# Extracted material:
★ ★ ★

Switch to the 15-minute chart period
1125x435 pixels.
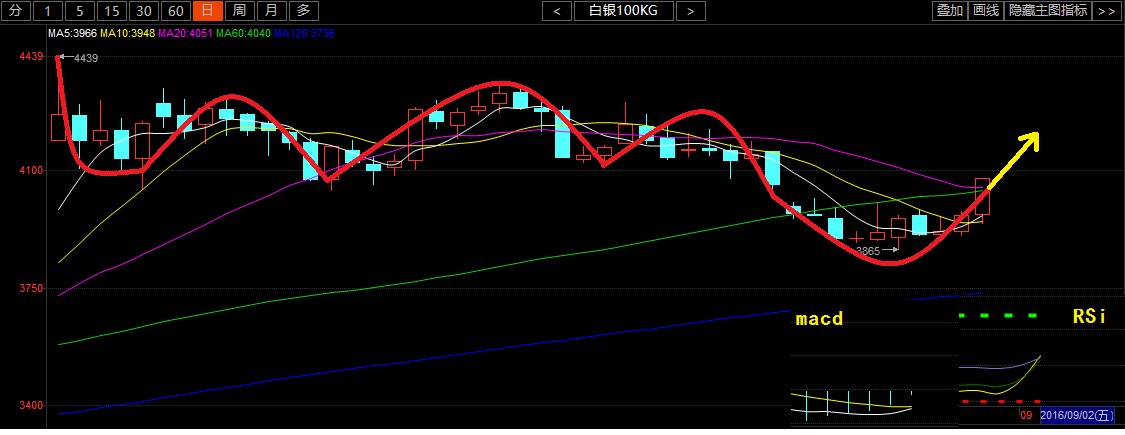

★ ★ ★

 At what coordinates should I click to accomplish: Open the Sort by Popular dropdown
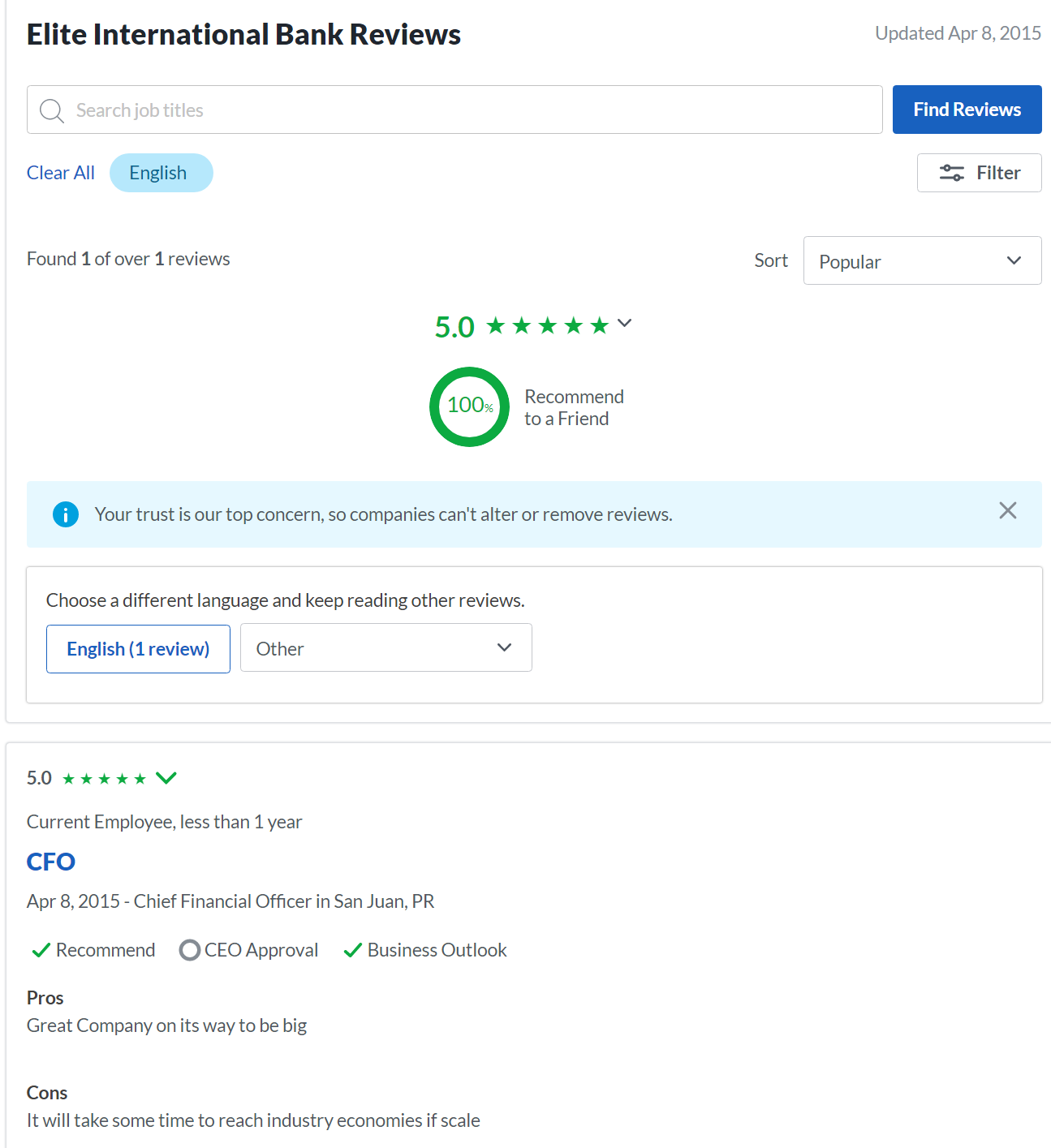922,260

★ ★ ★

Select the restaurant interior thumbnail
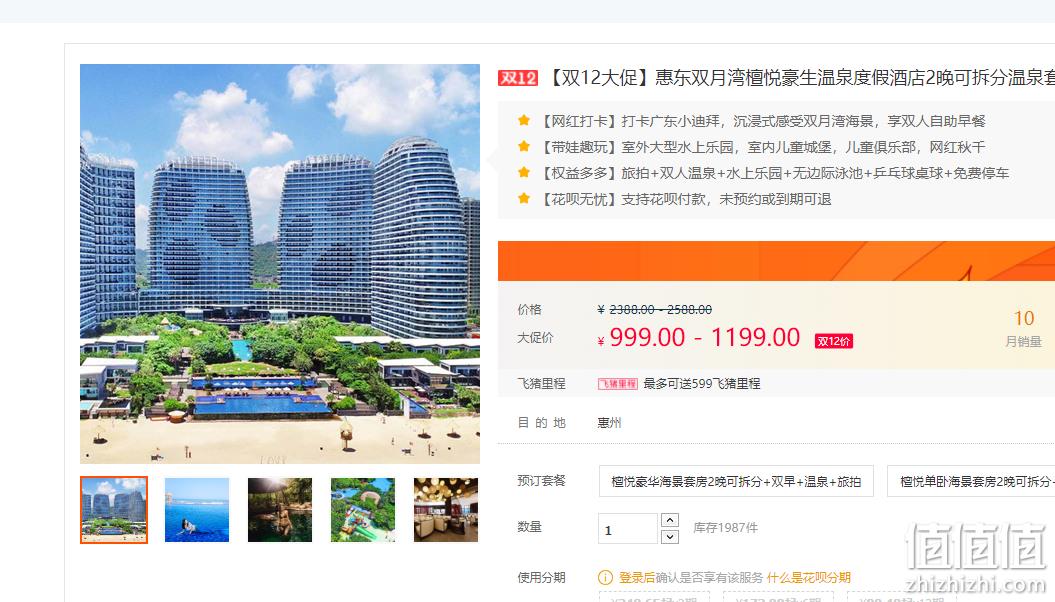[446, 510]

★ ★ ★

# Directions for this task:
Reproduce exactly, and with no other material, the lines between those holding "Switch to the 15-minute chart period" and "1125x435 pixels.", inclusive.

# Answer below:
Switch to the 15-minute chart period
1125x435 pixels.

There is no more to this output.